For the J1 overflow an automatic sampler (6712 FR ISCO) collecting samples proportionally to the wastewater flow was used. In the case of J4 and B1 overflows the samples were manually collected at 5 minute intervals during the first part and at 15–20 minute interval in the second part of the runoff (depending on the depth observed in the sewer overflow). The samples were refrigerated and analysed within less than 8 h after collection. For the collected samples (n = 38), TSS, COD and CODsol, using standard methods, were determined. Characteristics of CSO J1 wastewater discharges, caused by rainfalls from Table 2, are presented in Table 3. The total discharge of wastewater was analysed. Taking into account possible breaks in the CSO wastewater discharges into the receiver, resulting from varying precipitation intensity and different wastewater inflow, a few overflows during a single rain event were treated as one, if the break between the rainfalls did not exceed 4 hours. Analyses were made in instantaneous samples and in a total flow-weighted sample (as EMC) from each discharge event.

Table 3

Characteristics of analysed discharges from CSO J1

Parameter VCSO [m3Tduration [min] EMC [mg/L]
 
TSS COD CODsol 
Minimum 92.0 33.0 224.0 256.0 4.0 
Maximum 18,400.0 324.0 1,966.0 1,710.0 280.0 
Median 599.5 87.5 578.3 559.7 84.0 
Mean 2,540.3 111.8 667.7 668.0 89.5 
Standard deviation 4,425.0 76.1 342.7 309.0 49.8 
Parameter VCSO [m3Tduration [min] EMC [mg/L]
 
TSS COD CODsol 
Minimum 92.0 33.0 224.0 256.0 4.0 
Maximum 18,400.0 324.0 1,966.0 1,710.0 280.0 
Median 599.5 87.5 578.3 559.7 84.0 
Mean 2,540.3 111.8 667.7 668.0 89.5 
Standard deviation 4,425.0 76.1 342.7 309.0 49.8 

n = 38 (number of events).

Analyses of CSO J1 activity conducted for all events in 2012–2015 showed that a single volume of discharge was from 52 to 18,086 m3. The largest number of discharges (up to 30% of all events) was observed for the volume of wastewater of 2,000 m3.

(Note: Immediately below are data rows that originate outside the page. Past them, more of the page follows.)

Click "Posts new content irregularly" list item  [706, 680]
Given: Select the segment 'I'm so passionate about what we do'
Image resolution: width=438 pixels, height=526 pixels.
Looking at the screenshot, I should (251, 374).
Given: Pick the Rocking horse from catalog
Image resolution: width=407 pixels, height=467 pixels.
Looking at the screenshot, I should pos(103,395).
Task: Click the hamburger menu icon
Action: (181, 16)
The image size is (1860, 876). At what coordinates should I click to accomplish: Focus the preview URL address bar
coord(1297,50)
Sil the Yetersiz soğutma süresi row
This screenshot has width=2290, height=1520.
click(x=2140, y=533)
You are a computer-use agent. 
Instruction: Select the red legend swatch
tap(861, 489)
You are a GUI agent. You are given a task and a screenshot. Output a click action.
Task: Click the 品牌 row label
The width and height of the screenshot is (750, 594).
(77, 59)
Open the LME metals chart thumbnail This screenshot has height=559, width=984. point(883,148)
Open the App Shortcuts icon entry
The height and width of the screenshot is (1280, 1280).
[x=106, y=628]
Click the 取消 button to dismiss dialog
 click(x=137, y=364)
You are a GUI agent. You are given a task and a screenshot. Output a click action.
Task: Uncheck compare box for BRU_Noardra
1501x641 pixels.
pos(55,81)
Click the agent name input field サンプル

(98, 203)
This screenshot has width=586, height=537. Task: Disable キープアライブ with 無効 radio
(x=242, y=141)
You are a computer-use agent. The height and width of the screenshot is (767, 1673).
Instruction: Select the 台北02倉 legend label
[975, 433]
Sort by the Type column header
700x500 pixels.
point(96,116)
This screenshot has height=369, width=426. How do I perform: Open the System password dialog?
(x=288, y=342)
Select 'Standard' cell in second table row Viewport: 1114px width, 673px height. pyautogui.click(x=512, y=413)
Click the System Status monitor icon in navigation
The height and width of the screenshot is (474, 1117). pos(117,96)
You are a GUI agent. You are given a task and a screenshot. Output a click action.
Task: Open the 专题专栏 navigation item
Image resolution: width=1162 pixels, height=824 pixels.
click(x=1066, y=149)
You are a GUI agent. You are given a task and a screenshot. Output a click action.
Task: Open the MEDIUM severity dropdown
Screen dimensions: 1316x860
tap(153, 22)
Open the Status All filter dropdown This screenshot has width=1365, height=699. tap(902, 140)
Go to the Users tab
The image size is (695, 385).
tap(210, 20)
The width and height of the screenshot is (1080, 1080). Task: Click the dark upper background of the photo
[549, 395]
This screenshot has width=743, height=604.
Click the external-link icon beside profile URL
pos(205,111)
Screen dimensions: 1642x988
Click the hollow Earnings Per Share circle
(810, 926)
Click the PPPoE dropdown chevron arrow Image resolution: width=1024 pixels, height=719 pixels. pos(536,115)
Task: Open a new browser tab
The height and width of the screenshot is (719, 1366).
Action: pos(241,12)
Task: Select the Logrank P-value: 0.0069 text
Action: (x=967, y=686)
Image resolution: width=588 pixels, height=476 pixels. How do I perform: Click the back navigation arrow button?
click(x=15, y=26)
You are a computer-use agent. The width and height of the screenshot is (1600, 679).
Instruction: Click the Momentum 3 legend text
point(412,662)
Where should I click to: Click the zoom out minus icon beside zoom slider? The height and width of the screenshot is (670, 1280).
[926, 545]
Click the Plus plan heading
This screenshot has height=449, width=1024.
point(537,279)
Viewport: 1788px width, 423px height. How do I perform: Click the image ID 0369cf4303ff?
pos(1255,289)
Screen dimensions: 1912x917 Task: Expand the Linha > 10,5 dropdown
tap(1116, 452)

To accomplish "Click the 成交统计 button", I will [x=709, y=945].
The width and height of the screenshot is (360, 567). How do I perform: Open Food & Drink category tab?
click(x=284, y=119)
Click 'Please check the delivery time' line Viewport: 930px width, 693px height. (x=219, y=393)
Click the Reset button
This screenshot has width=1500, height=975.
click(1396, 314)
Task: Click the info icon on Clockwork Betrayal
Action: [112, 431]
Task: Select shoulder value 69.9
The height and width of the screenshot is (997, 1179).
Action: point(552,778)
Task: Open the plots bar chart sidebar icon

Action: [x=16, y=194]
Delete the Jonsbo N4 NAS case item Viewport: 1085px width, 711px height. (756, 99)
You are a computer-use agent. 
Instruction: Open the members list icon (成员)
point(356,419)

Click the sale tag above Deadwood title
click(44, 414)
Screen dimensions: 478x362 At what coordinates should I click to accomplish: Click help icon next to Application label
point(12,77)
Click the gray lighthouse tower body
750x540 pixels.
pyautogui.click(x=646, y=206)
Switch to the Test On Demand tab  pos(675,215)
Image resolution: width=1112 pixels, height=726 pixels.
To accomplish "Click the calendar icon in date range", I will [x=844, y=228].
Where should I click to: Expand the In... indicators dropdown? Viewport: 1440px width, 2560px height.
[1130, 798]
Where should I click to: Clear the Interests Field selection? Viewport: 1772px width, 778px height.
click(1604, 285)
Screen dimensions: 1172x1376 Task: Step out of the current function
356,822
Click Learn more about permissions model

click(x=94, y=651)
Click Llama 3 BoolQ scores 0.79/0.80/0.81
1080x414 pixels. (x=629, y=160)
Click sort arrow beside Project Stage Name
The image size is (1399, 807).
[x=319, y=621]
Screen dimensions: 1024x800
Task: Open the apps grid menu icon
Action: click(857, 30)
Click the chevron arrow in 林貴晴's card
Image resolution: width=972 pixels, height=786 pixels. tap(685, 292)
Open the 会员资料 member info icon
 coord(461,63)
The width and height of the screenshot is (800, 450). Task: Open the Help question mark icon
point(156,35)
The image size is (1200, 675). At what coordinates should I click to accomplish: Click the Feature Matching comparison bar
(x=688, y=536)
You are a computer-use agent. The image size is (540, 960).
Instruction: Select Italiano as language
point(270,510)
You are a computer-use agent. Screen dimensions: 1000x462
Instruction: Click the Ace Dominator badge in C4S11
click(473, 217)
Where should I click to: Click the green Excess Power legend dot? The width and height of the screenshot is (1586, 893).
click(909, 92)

The collected rainfall data and data of quality and quantity of wastewater discharged from CSO J1 were analysed using Statistica 10.0 and PQStat software.

RESULTS AND DISCUSSION

Wastewater characteristics

The EMC of pollutants and loads of wastewater emitted to the receiver in the period of J1 overflow duration are shown in Figure 2. The median of EMCs was estimated as 578 mg/L for TSS and 560 mg/L for COD. The range of EMCs for single events during the research conducted in CSO J1 varied from 258 to 1,966 mg/L for TSS and 256–1,710 mg/L for COD. The maximum concentration values were observed after the rain events of maximum intensity equal to 41.1 mm/h and duration 2.08 h. The pollutant concentration measured in CSO discharges is usually very variable, which was also observed in researches from other countries. Brombach & Fuchs (2001) stated a range of concentration in the world for TSS of 35.3–661 mg/L (average- 226,7 mg/L) and for COD 33.3–581 mg/L (average- 192.6 mg/L). The research conducted by Gasperi et al. (2012) found a range of concentration of 135–353 mg/L for TSS and 136–446 mg/L for COD. As can be seen in Figure 2 the measured values obtained during the present study period were relatively high.

Figure 2

Characteristics of pollutant concentrations (as event mean concentration of pollutants) and loads of CSO discharged. The central mark is the median, the edges of the box are the 25th and 75th percentiles, the whiskers show maximum and minimum value from the data.

Figure 2

Characteristics of pollutant concentrations (as event mean concentration of pollutants) and loads of CSO discharged. The central mark is the median, the edges of the box are the 25th and 75th percentiles, the whiskers show maximum and minimum value from the data.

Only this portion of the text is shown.